Count the lines in the listing below that contain the word "should", matching case exactly, and give only the number.

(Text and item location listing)
════════

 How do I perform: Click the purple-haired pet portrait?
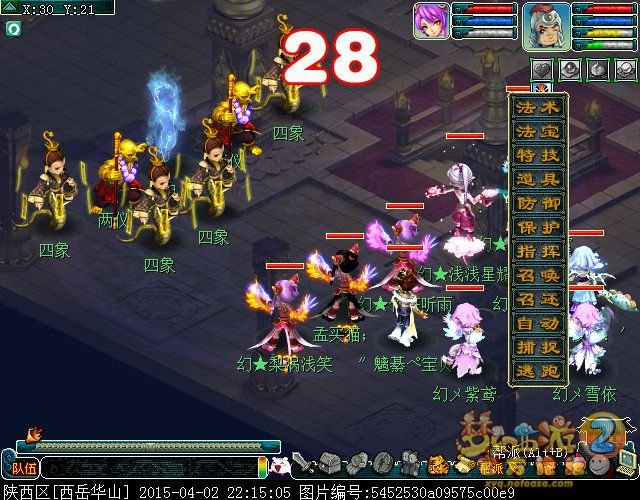click(431, 20)
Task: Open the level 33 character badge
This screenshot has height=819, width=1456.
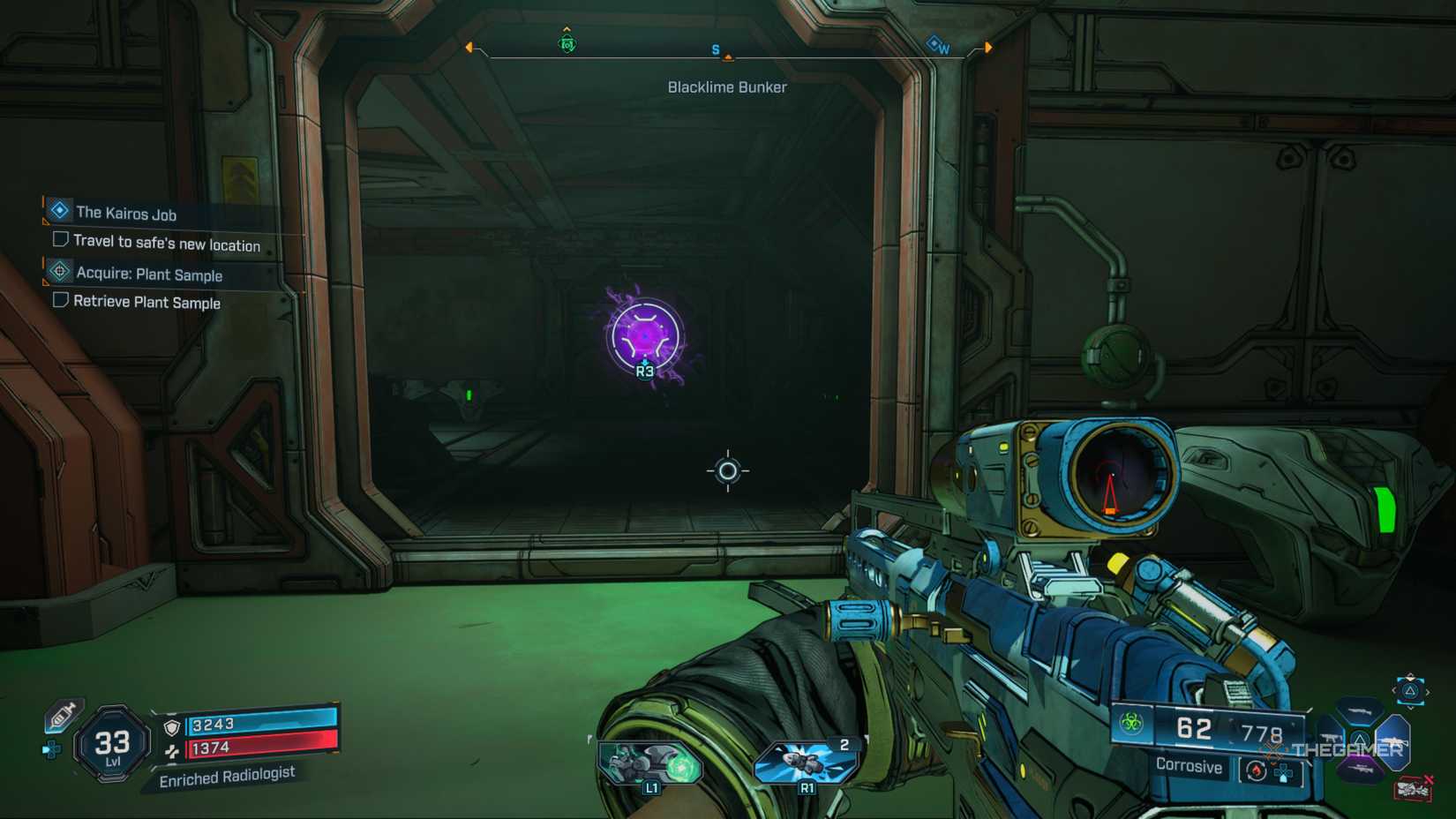Action: pyautogui.click(x=112, y=744)
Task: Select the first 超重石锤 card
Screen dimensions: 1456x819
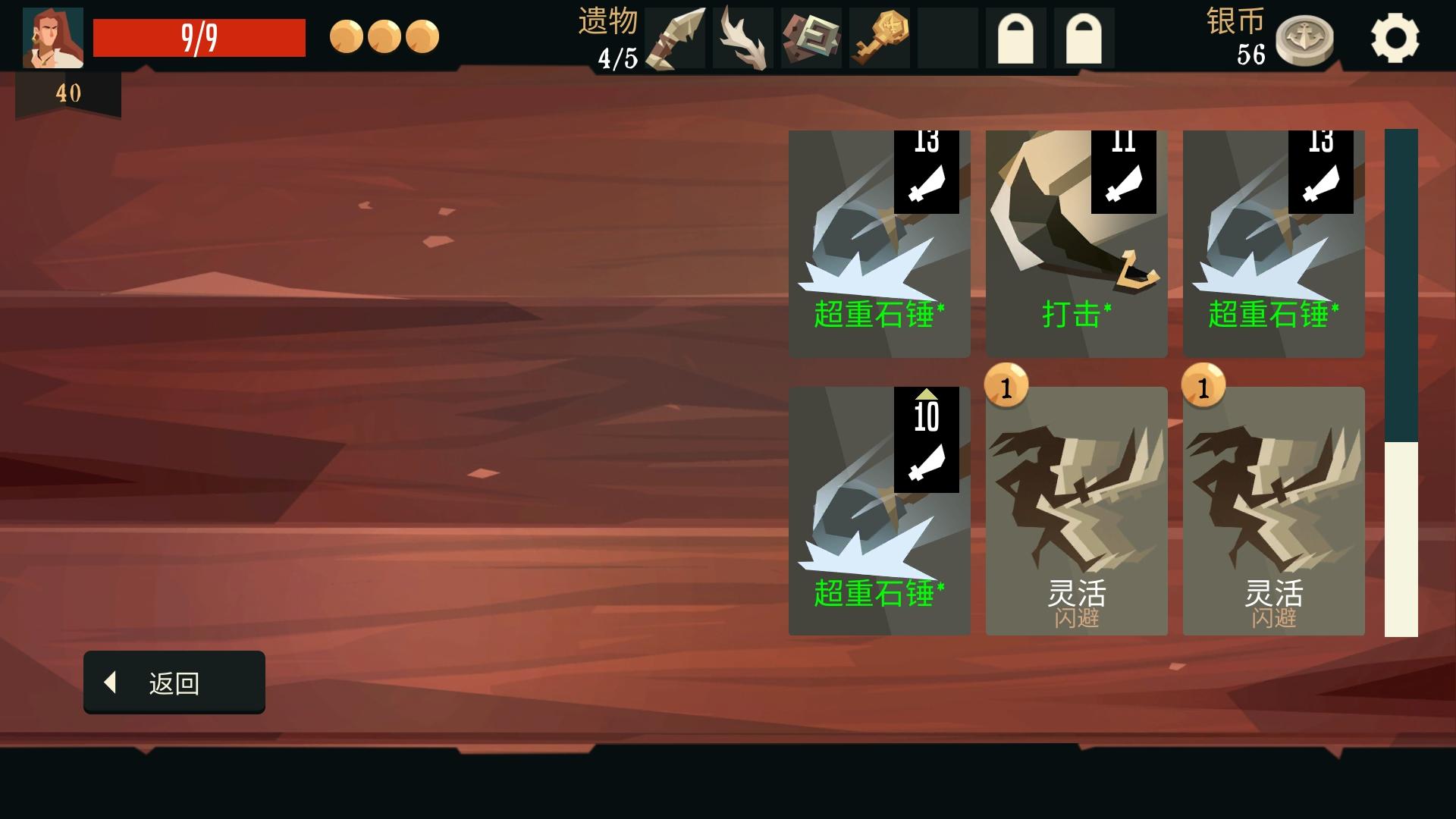Action: (x=880, y=243)
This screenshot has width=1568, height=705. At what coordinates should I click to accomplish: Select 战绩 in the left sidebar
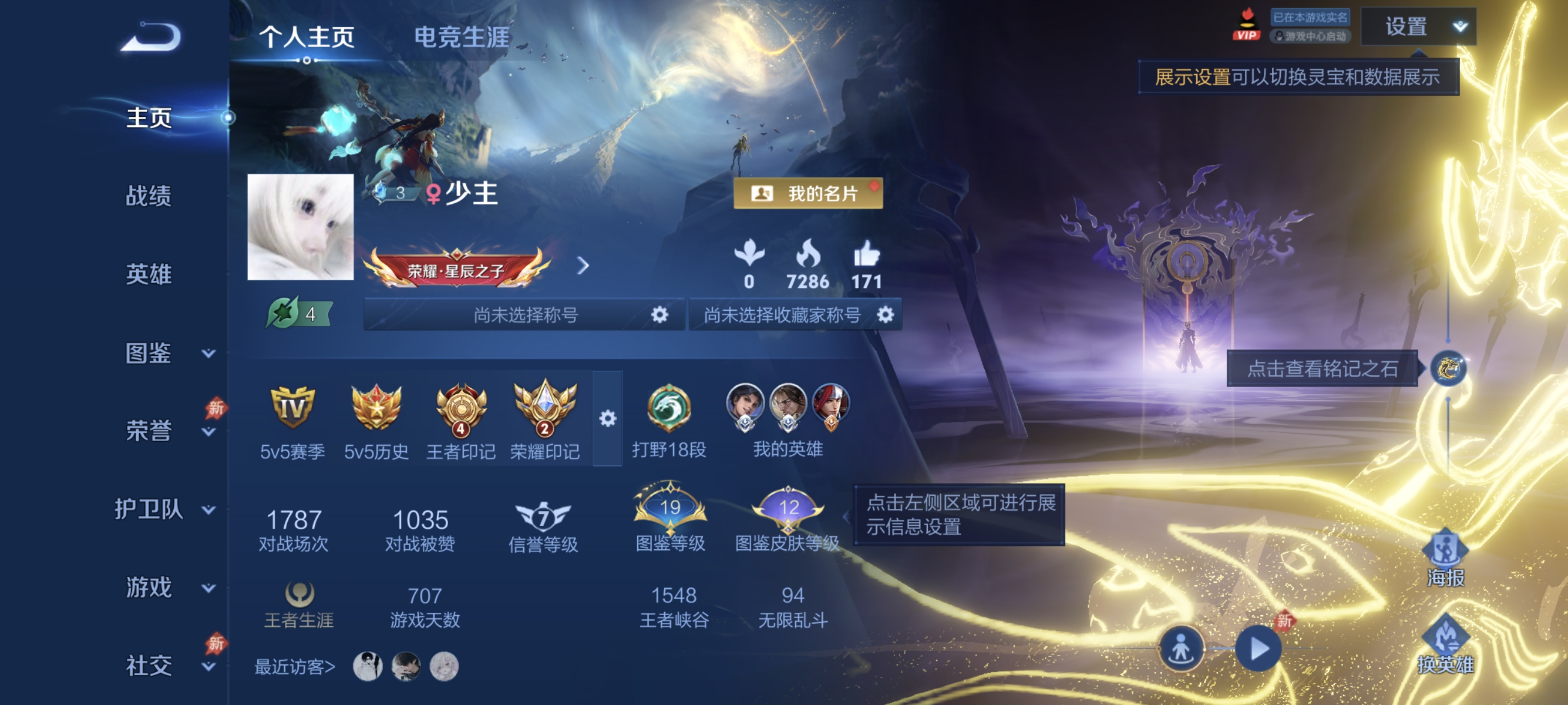[148, 197]
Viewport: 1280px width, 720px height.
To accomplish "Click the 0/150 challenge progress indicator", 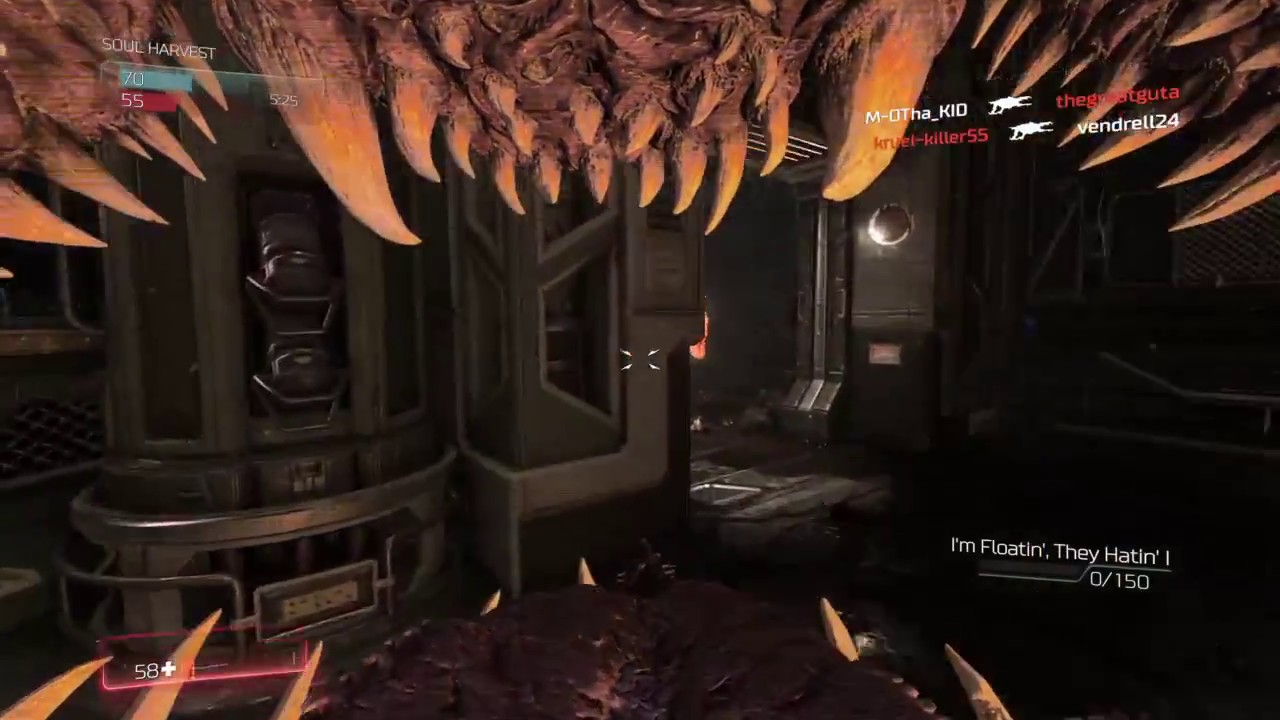I will coord(1120,581).
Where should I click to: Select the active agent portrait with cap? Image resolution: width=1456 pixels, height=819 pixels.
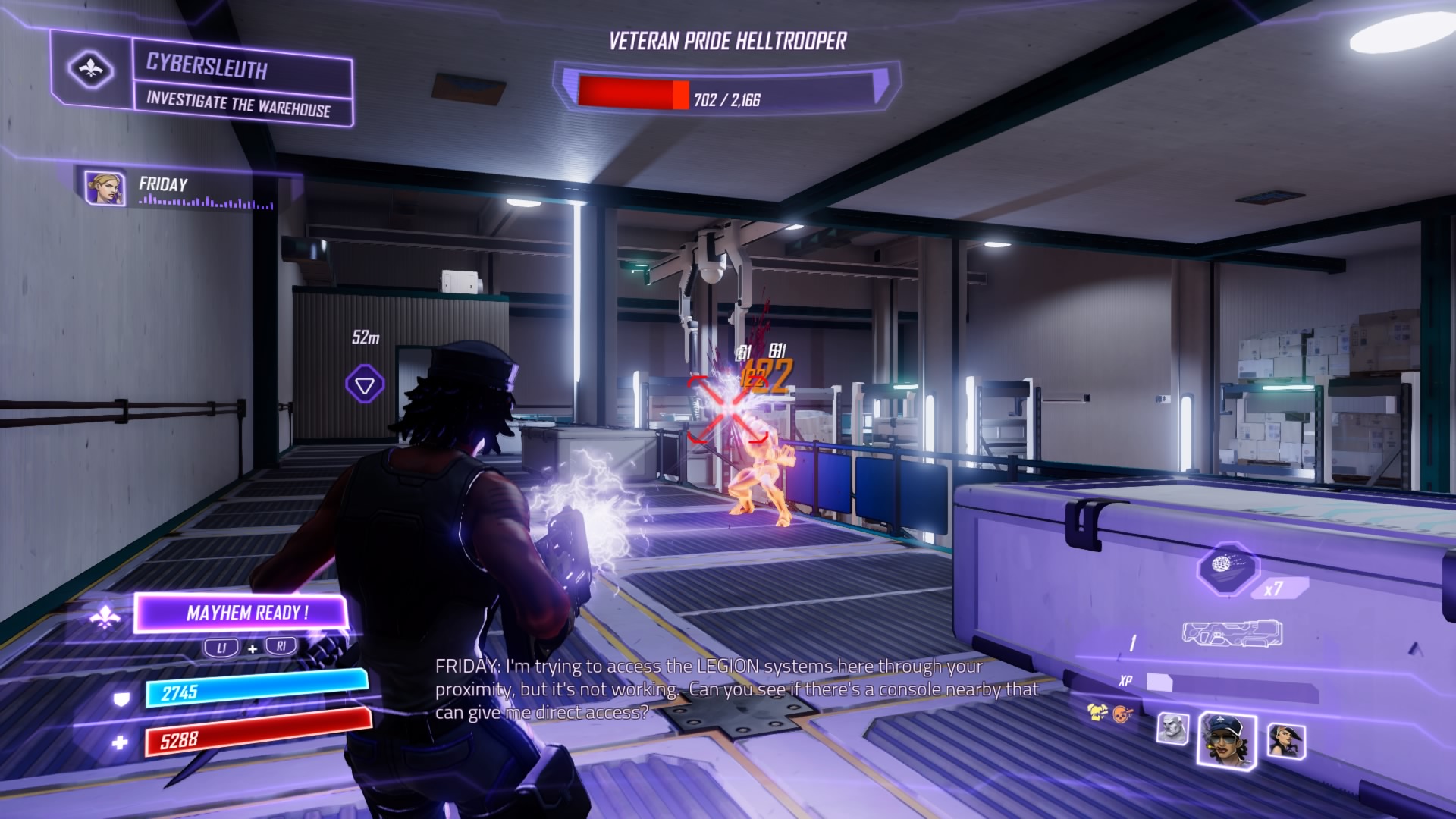(1226, 741)
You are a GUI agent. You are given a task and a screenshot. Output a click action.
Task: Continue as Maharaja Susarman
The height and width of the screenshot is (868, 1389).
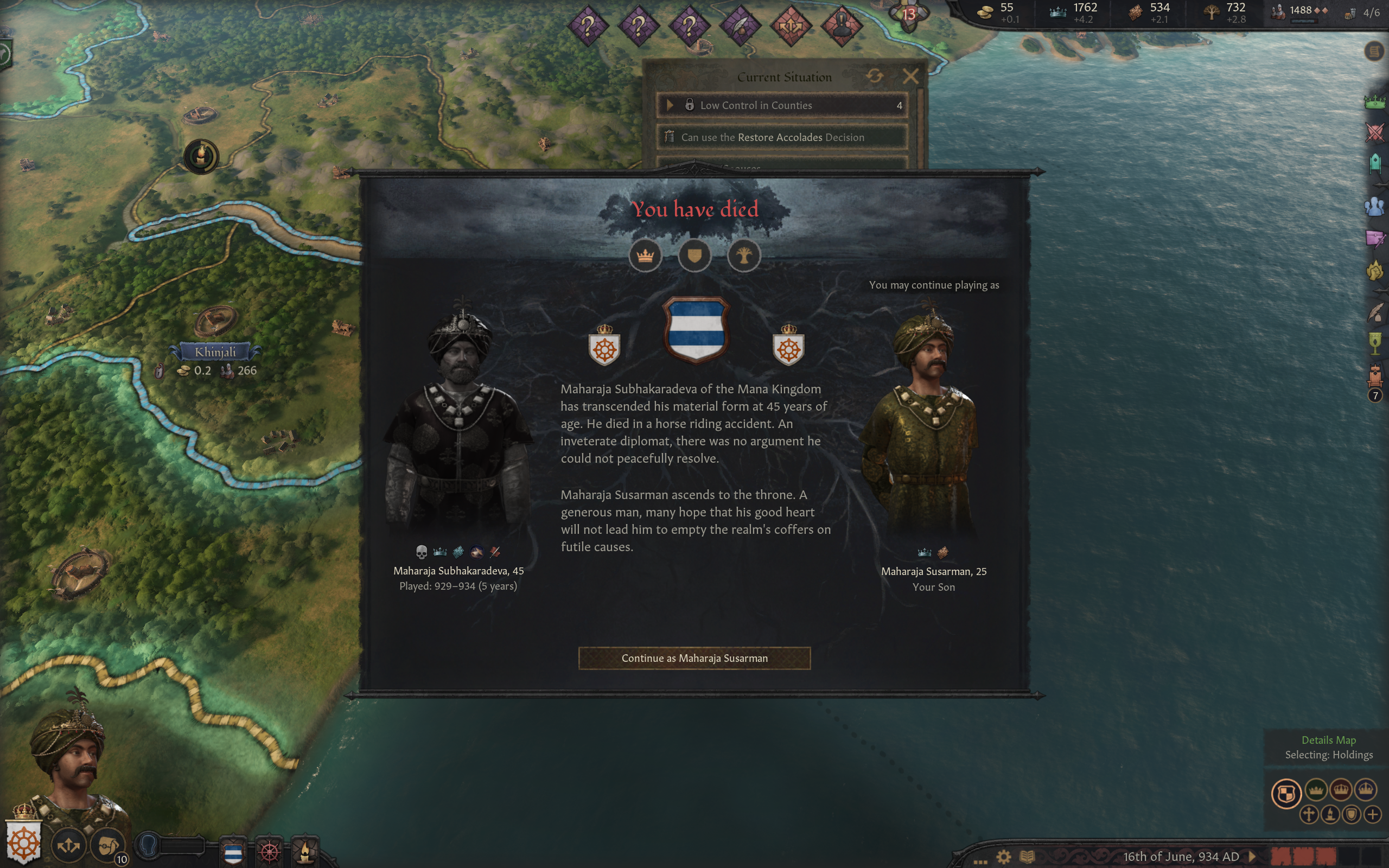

════════

• COMPLETE ANSWER
2